[TASK STATEMENT]
Go through the entries below and print each one exactly, leaving out pictures.

[Collected data entries]
********
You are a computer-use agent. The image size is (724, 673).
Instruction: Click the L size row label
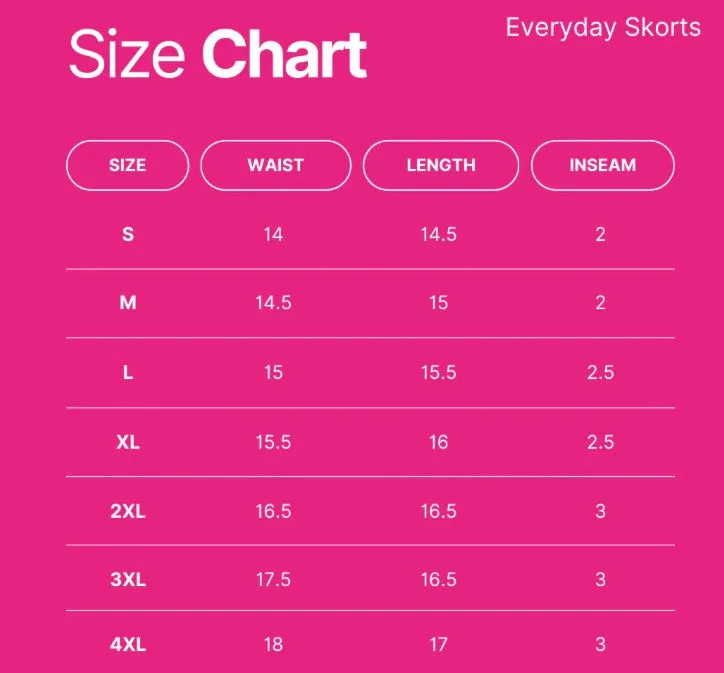[128, 373]
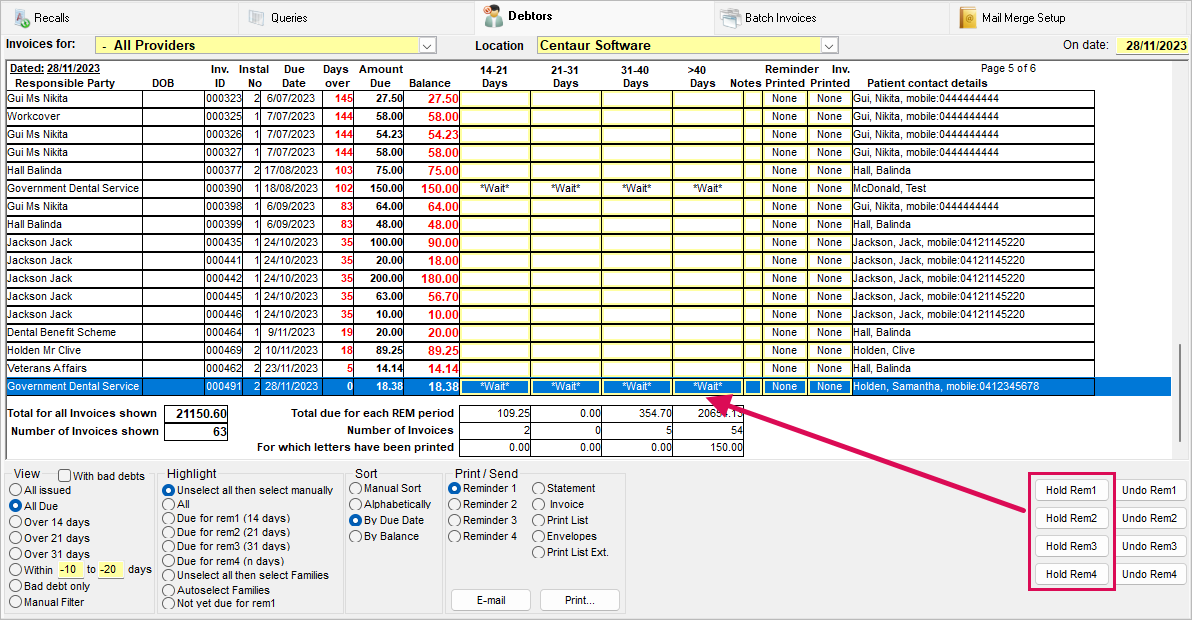
Task: Open the Location dropdown list
Action: 829,45
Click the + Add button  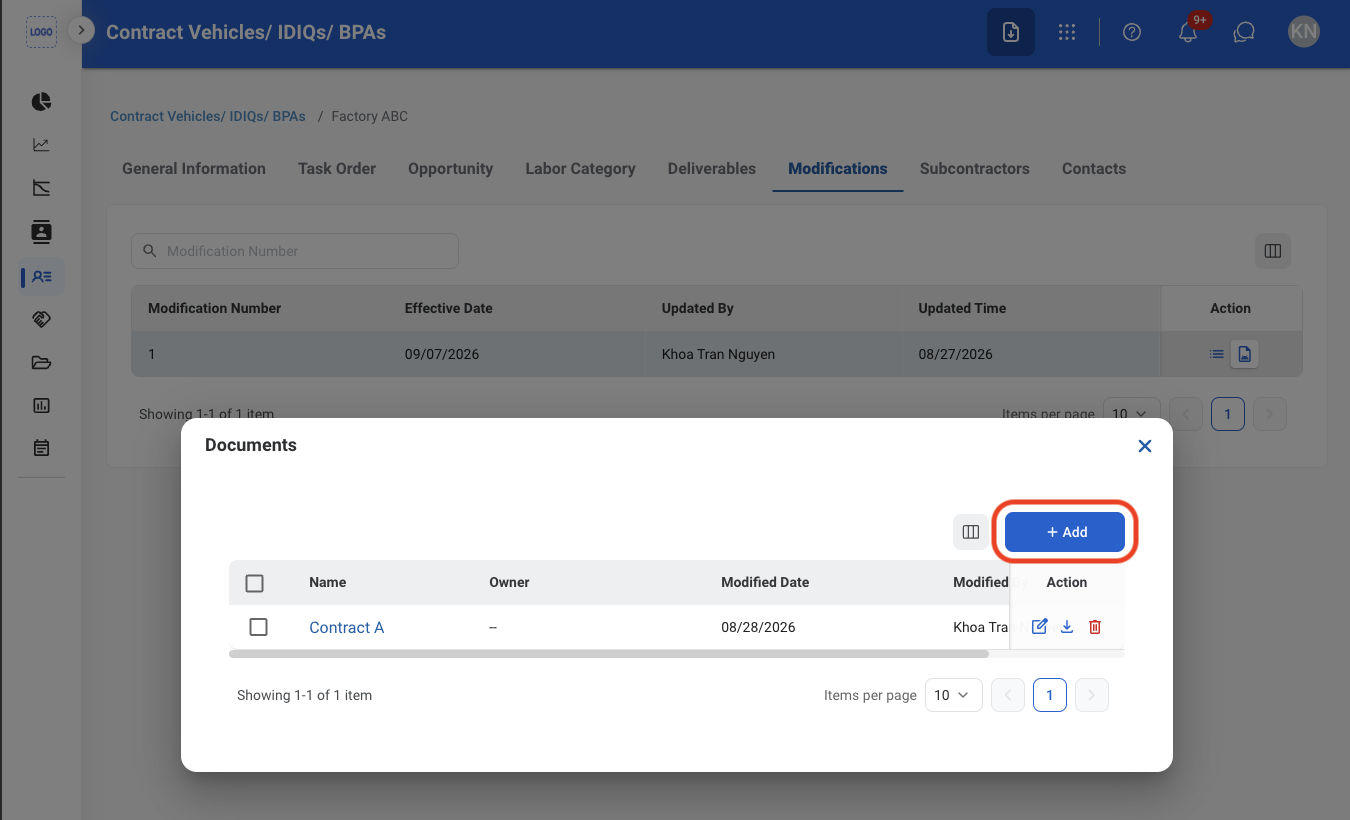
********
[EXERCISE RESULT]
You are a computer-use agent. The image size is (724, 673).
Instruction: Click the L size row label
[128, 373]
Task: Open the Location dropdown list
Action: 829,45
Click the + Add button  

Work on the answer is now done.